Leaving out all pictures, repeat exactly the lines from the one that holds "Where should I click to: Switch" to the last line of the entries below.

BEGIN

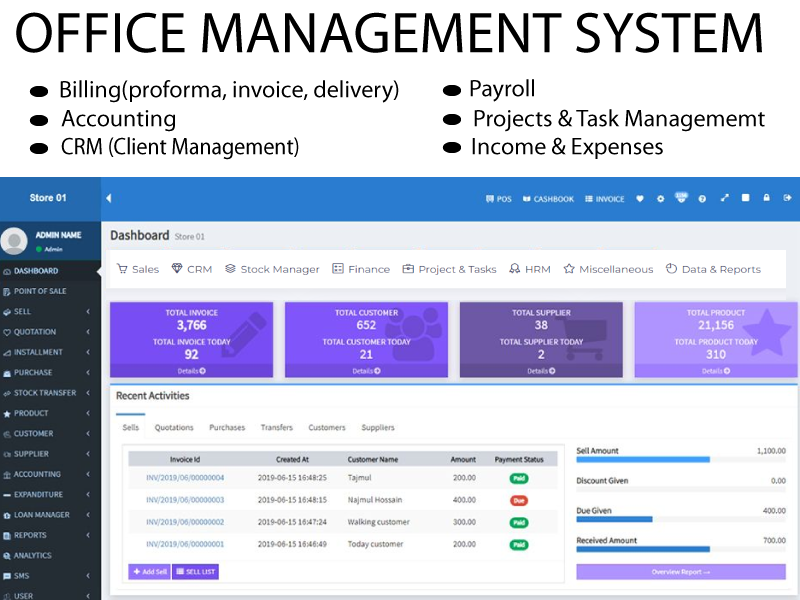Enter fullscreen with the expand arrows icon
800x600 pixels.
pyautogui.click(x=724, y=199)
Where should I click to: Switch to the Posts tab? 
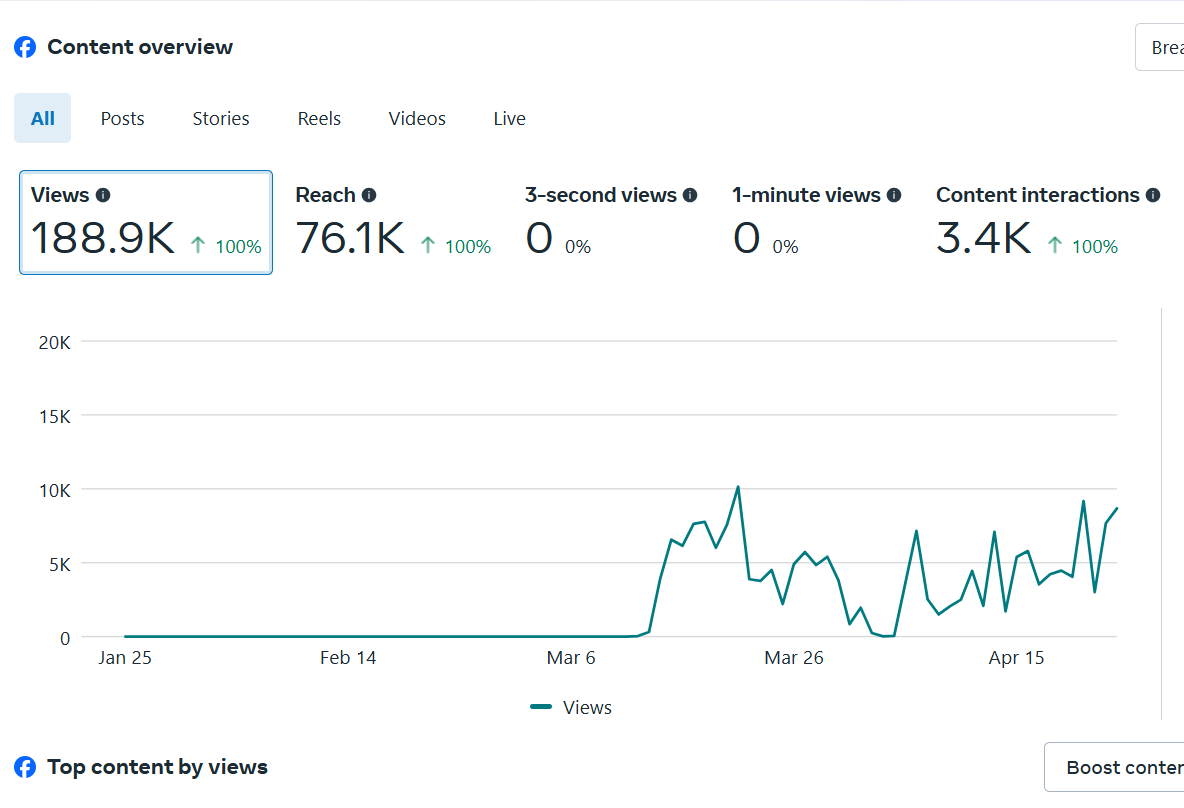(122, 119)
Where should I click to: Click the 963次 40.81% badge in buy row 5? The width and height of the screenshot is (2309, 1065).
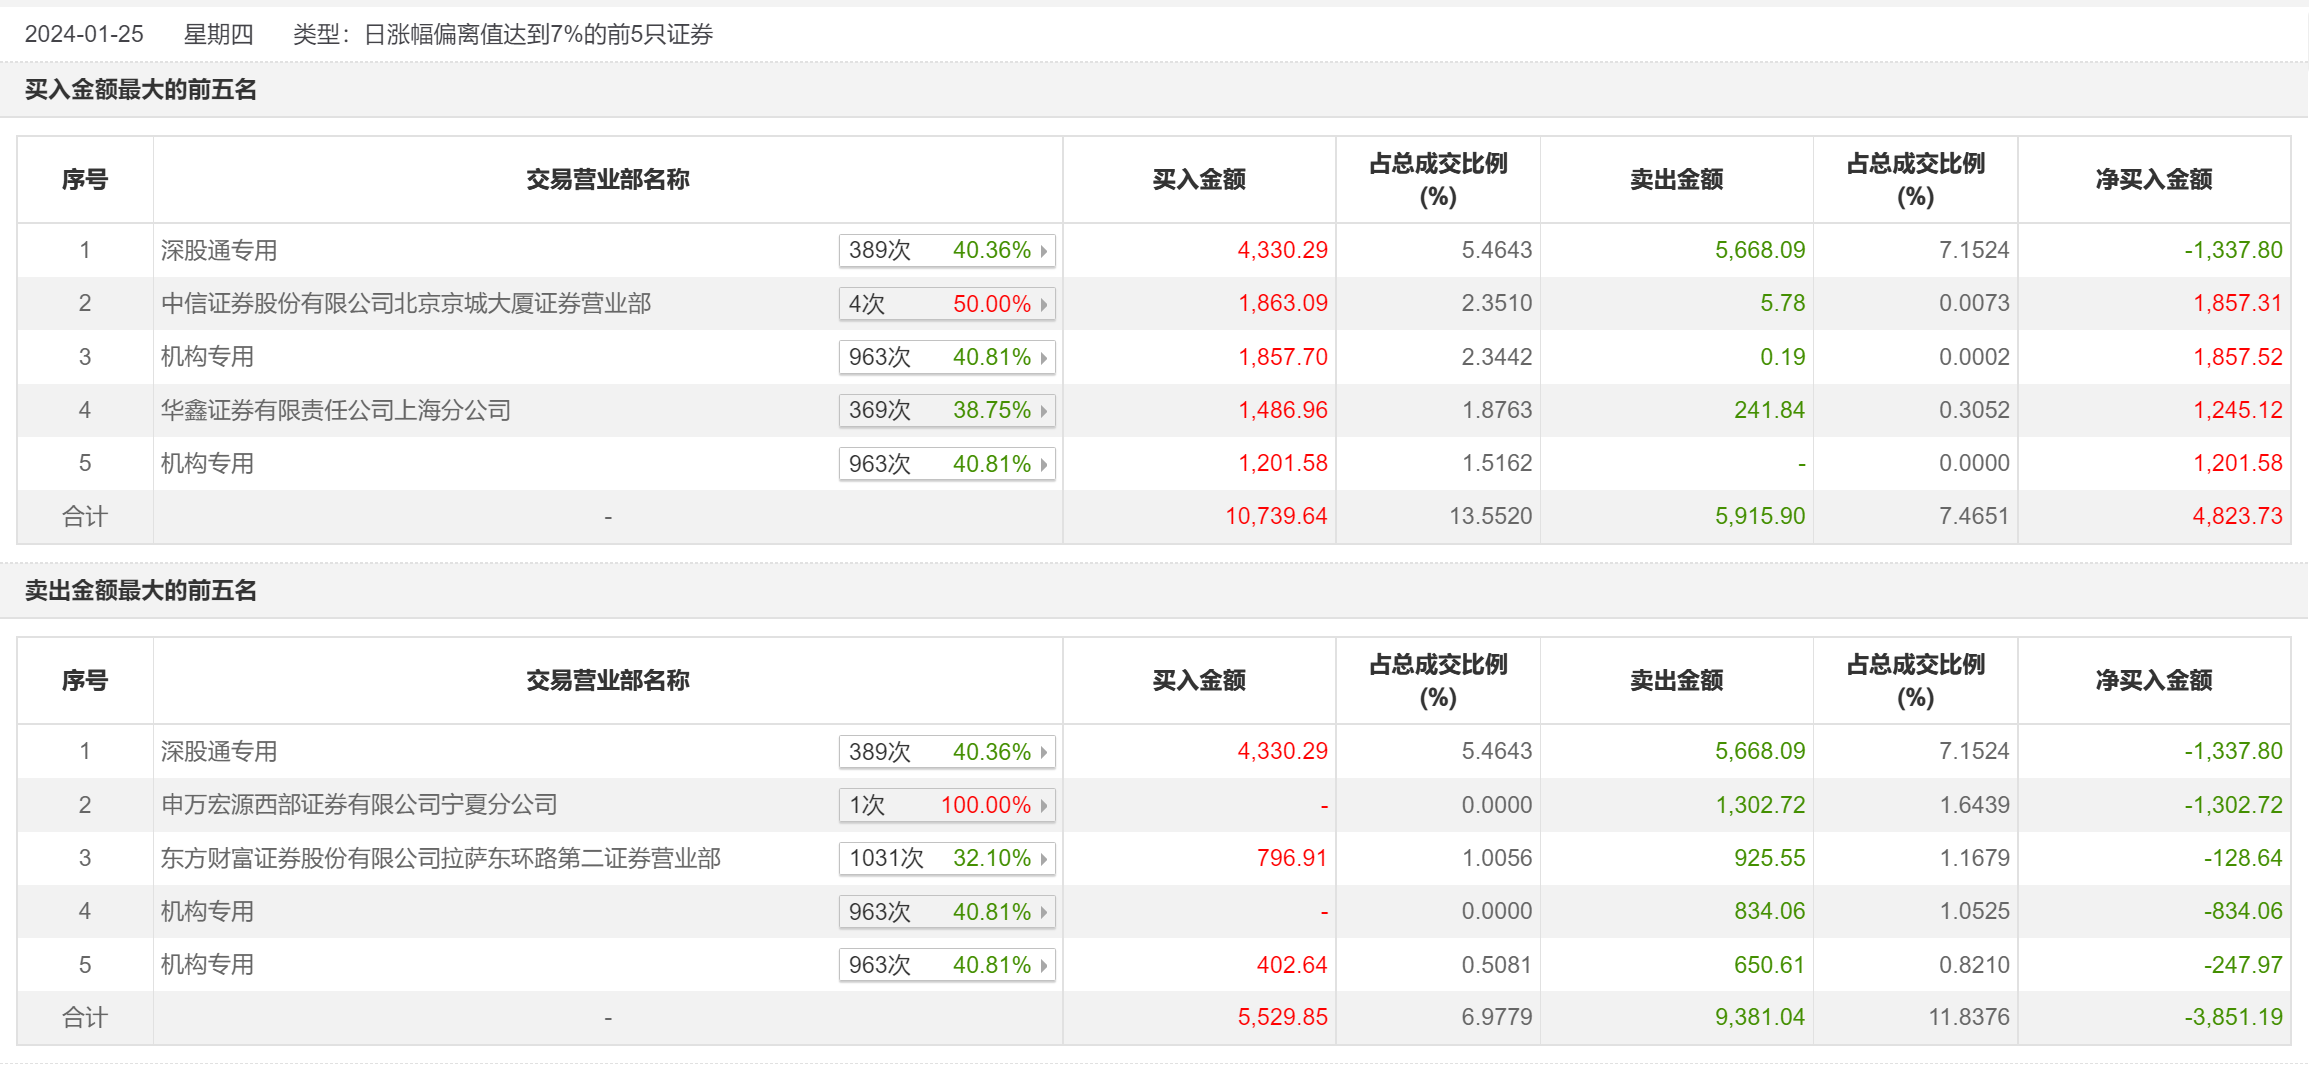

END

▸ **TASK ANSWER**:
Where should I click to: Switch to the Posts tab? 
(122, 119)
Where should I click to: Click the 963次 40.81% badge in buy row 5? The width and height of the screenshot is (2309, 1065).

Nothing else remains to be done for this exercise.